君は悪くないよ
できることをただしただけだよね
だから泣かないでよ
君が降らす雨に今 打たれている
心の裡で匿って 飼い馴らして 飼い殺しているうちに
頭上を埋め尽くしていた翼ある獣が
僕を庇って 傘になって 絡みついてしまうんだ
耳と目を塞いだついでに口も覆って
それでもいいかって濡れ鼠で
湿度100%超えの傘の下
生理食塩水で咲く花はなくて
だから不毛の地だけどなぜかほっとして
ここには何もなくてなんて穏やか
閉じた瞼の裏ぐらいの薄闇だ
ここを出ればカラッとした風が吹いて喝采の声が響く
あの場所にいらないものは山ほどあるから
ふさわしい仮面で肩並べて会心の歌を歌えよ
分かってたはずだろ 最初からそんなこと
ここにいれば乾いた僕の目に君からの雨が降る
それでいいんだよって耳元で囁く獣の翼を
掻き分けて 引きちぎって 風穴をこじ開けて
つむじ風の中へ
君は悪くないよ
できることをただしただけだよね
でももう泣かないでよ
その雨の檻に今 幕を降ろす
君が消えながら引き留める声は
ただ空高く巻き上がり
すべては風の中
いらないものは全部置いて行こう
君の羽根ひとひら
ポケットに捩じ込んで
※自作バンド小説「Noisy Life」シリーズの劇中歌として制作中のものです。
作詞作曲:久住映光
翼ある獣とは、映光の中のいわばハイヤーセルフにあたるものか? 巨大な翼を広げて自分に振りかかるいろいろなものから自分を守って匿ってくれようとする一方、自分を閉じ込めようともする存在。……と、これはこれを書いている時の映光の言い分であり、彼のハイヤーセルフおよび彼を取り巻く人間たちからすればシンプルに「とにかくなんか温かいもん食って飲んで布団入って寝ろ、歌から一旦離れろ」となって当然な状態ではある。

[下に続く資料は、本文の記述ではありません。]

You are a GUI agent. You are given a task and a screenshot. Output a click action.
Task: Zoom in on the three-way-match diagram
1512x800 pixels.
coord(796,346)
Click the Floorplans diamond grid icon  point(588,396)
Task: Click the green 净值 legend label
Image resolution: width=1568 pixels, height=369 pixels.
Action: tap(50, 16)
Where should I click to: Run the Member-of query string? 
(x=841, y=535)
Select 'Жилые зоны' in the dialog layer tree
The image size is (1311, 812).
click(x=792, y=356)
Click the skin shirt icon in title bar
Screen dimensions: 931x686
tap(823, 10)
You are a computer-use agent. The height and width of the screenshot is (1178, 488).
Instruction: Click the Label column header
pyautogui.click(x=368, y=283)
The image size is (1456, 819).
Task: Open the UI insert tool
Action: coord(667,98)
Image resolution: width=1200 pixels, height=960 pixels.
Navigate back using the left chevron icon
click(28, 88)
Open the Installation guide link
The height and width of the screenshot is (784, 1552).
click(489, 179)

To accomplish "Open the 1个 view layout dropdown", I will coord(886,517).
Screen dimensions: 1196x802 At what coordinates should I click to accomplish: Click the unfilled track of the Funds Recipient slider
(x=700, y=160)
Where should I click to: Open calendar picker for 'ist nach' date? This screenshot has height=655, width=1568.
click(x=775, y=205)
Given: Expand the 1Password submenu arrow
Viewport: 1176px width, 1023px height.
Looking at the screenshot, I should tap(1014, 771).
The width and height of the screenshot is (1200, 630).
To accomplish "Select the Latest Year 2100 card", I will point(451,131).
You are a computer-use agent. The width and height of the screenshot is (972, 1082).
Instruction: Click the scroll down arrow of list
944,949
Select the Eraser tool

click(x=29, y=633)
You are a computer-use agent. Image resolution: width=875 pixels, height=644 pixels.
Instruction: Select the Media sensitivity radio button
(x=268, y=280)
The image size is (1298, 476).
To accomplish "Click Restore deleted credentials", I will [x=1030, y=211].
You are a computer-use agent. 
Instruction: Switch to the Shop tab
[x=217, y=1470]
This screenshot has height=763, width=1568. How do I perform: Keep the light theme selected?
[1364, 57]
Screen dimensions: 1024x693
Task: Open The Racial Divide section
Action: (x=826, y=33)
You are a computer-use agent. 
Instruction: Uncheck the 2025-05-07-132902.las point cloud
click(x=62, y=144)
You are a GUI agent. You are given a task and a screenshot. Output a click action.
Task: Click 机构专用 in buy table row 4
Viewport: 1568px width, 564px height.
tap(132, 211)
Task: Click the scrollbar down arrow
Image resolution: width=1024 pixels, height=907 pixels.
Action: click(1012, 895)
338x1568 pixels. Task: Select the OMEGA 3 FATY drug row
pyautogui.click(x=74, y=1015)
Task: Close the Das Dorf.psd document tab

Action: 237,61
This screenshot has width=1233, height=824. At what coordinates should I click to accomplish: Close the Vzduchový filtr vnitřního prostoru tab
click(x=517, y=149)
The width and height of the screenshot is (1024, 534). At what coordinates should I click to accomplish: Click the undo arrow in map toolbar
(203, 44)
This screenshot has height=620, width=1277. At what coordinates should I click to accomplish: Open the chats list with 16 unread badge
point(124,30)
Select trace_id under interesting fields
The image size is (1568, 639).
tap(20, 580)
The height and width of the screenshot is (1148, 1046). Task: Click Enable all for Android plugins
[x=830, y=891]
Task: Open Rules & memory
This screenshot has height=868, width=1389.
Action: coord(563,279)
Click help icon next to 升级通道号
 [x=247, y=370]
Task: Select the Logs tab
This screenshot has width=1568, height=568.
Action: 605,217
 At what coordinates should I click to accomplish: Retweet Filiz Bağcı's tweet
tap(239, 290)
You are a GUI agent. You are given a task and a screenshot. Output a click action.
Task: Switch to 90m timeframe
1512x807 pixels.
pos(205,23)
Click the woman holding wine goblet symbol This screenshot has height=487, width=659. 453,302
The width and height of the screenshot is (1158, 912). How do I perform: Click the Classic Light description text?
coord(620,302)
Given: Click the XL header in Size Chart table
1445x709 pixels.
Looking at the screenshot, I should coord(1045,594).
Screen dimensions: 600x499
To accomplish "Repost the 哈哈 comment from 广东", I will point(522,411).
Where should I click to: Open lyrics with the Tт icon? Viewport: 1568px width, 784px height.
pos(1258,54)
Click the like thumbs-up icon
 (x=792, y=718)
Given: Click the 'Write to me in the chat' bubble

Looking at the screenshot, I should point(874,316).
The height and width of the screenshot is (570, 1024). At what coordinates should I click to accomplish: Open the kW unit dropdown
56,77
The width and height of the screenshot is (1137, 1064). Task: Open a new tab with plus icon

いつの間にか泣けなく(=弱音を吐けなく)なった自分の代わりに泣いてくれるからその獣が降らす雨でようやく自分の頬も濡れる、そんな傘の下にただうずくまっているだけの夜があってもいいよね、と歌うのが1コーラス目となる。
これが映光がとても追い詰められている最中に作ったものだとすれば、最終的にこの湿度100パーの傘の下から出ていき、この獣を殺すことになるわけである。それが2コーラス以降。
ざっくりと斜め読みをすれば、生温かい雨の檻の中でほんのひととき休んだらまたあのステージの上に出て行くよ、僕の中の獣ありがとうさよなら、という決意表明の歌のようである(し、実際映光自身そのつもりで作っている)。
しかし作中で彼らバンドが置かれた状況とそれを受けた映光の心理描写を踏まえつつよくよく読むと、どう考えてもこれは強迫観念だよね……?という匙加減を目指す。
篠原美也子の「ここはなんてあたたかくて」のオルタという趣。
あるいは「Place」の逆視点。「もういいよと引き留めてもきっとドアを出て行く〝あなた〟」側の曲。